『ひとりの妄想で未来は変わる VISION DRIVEN INNOVATION』は、2019年話題になった『直感と論理をつなぐ思考法』の佐宗邦威(さそう・くにたけ)さんの本。
この本は思考法そのものの話ではなく、妄想から経営モデルに昇華させるまでの各プロセスでの「智慧」を紹介しているところ。本書では「創造と変革の36の智慧」という形でまとめられ、まるでどこかのビジネススクールのような表現がなされています(゚д゚||)
表現としては、なかなか志の高さが溢れていますが、イノベーションというほど大層なことでもないけど、既存のやり方を変えたいとか、新しい商品を作りたいというときに、「それ、そうだったなー」「こうしておけば、確かにもっとましだったかも…」ということが過去の記憶とともに甦ったり、現在そういう状況になっていたり、反省と改善のヒントがたくさん得られました。
0→1のタイミングなのか10→100のタイミングなのか、人ぞれぞれ環境によって違うとは思うけど、いま直面している問題がなんなのか頭の中を整理するためにも、この本を逆引きのような形で使うとリフレッシュして考えられるんじゃないかなと思います。
既存の組織との絡みで、新規事業がうまく行かないのは、そもそもルールが違うので当たり前の話。その大前提で新規事業を創発させるには…というヒントが大変学びになります。
本の概要と要約
著者の課題
経営層や上司はイノベーションの号令を出すが、実際の施策は小手先の変化としか思えないようなものになっている。根本的に新たなモデルを作らないといけない。
解決方法
創造の生態系を産むレシピ、前例のない取り組みをひとりの妄想を基点に実装していく創造と革新のための現場の知恵を紹介する
内容
・なぜイノベーションのゾンビ化し、新規事業は失敗するのか
-主役不在で誰のものでもない
-アイデアだけでまとまらない
-調整の結果小さくまとまる
-社内で支持されない
-既存事業と新規事業とでは、OSが違うから!
・これまでの組織(生産する組織)
-機械型OS
-インセンティブによる動機付け(外的)
-効率的分業
-トップダウン
ー効率化最大のための改善
・これからの組織(創造する組織)
-生き物型OS
-内発的動機
-創発する場
-ボトムアップ
-新たな価値の創造
・創造の生態系を生んでいくためのエッセンス
①人
-人が不在で前に進まないのは主人公が不在だから
-自分事化した主人公が必要
-辺境にいる妄想家の発掘と仲間
②場
-新しい取り組みは失敗できない空気がある
-自発的に遊べる場や仕組みが必要
-心理的安全性、情報の見える化
③意志
-数字で可能な意思決定ばかりの環境では困難
-ビジョンや存在意義が必要
-過去の根っこ探しと、発信も必要
④創造
-課題や時間軸で共創する方法論が違う
-やってみて考える
⑤組織
-機械的組織の滞り(内製意識、事業部長…)を乗り越える
-接ぎ木するのがイントレプレナー
-組織に新たな回路を発火させていく
本の解説と感想
36の智慧をそのまま書いてしまうとだいぶ大変なので、それは後半に回します。
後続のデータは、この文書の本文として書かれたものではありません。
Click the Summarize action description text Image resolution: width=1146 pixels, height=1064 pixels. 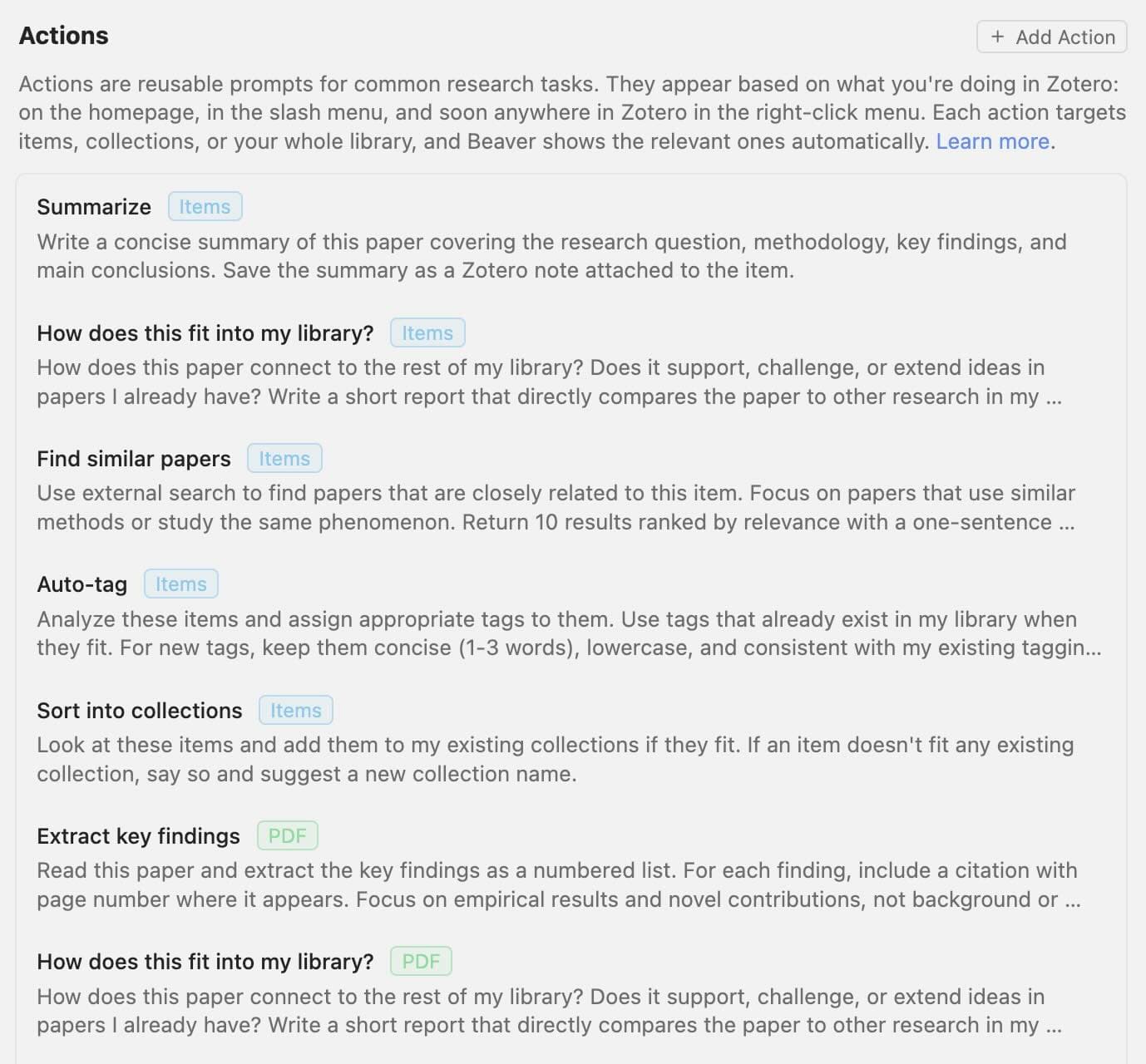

ここでは、著者が考えている課題と、その具体的解決に至るまでのプロセスを中心にまとめていきます。
※本書のP18.19に図がまとめてあるので、それを地図代わりに読んでいけばとても読みやすいです。
ゾンビのようなイノベーション活動が生まれるわけ
新規事業と既存事業は「混ぜるな、危険」とよくいわれ、これはイノベーション活動の現場ではひとつの常識となっている。そもそもこの二つの世界は廻っている原理が異なるのだ。それは”管理”と”創造”という、いわばウィンドウズとマックのような違い…
『ひとりの妄想で未来は変わる』p23
「生産する組織」と「創造する組織」のふたつの世界を分ける原理は、機械の世界と生き物の世界の違いにたとえられる。機械の世界と生き物の世界の違いをシンプルにいうと、”再現可能性”に対する考え方の違いだ
『ひとりの妄想で未来は変わる』p35
「新規事業」と「既存事業」、この2つは「創造する組織」「生産する組織」、「生き物の世界」「機械の世界」という対比にもなり、本書を読んでいくうえでのベースになります。
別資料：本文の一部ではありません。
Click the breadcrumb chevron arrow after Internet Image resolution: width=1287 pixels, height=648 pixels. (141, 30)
わたしたちの多くは、既存ビジネスをしながら、何か「新しいこと」をしなければならないという強迫観念に近いものを抱えています。テクノロジーの変化スピードの加速に伴い、すでに既存事業が永遠に続くものではないということに気が付いている人が多いからです。
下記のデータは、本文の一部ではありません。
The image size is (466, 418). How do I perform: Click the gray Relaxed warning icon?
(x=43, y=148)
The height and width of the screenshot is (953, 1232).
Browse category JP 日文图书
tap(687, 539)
誰もが声高に「イノベーションが必要だ!」というのに、結局は小さくまとまったり、進まなかったりします。それはなぜなのか、5つの角度からまとめられています
1.「人」の不在
主人公が誰もいない。誰も自分事化していない状態。
完璧でなくてもいいから少しでも前に進めようとする人がいない限りプロジェクトは前に進んでいきません。
※創造の智慧1~4が解決へのヒント
2.「場」の不在(智慧)
創発の場であったり、新規事業を進める土壌のようなものがない状態。
「ひとつも失敗できない雰囲気が漂うなか、新しいものを考えろというのは、謝罪会見をしている芸人に『お前ら、何か面白いことを言え!』と迫るようなものだ(p26)」とは、なんとも分かりやすい例えです。だれでもなんでも言える雰囲気「心理的安全性」も大事だと述べられています。
※創造の智慧5~8が解決へのヒント
3.「意志」の不在
「なぜ、やりたいのか?」「どんな問題を解決したいのか?」といった強い想いがない。あったとしても、数字で客観的に説明可能な意思決定ばかりをしている環境では難しい。
※創造の智慧9~12が解決へのヒント
4.「つくり方」の不在
サービスや事業をデザインしていくための方法というのはいくつかあるものの、それを知らなかったり、使い方を間違うとうまくいかなくなります。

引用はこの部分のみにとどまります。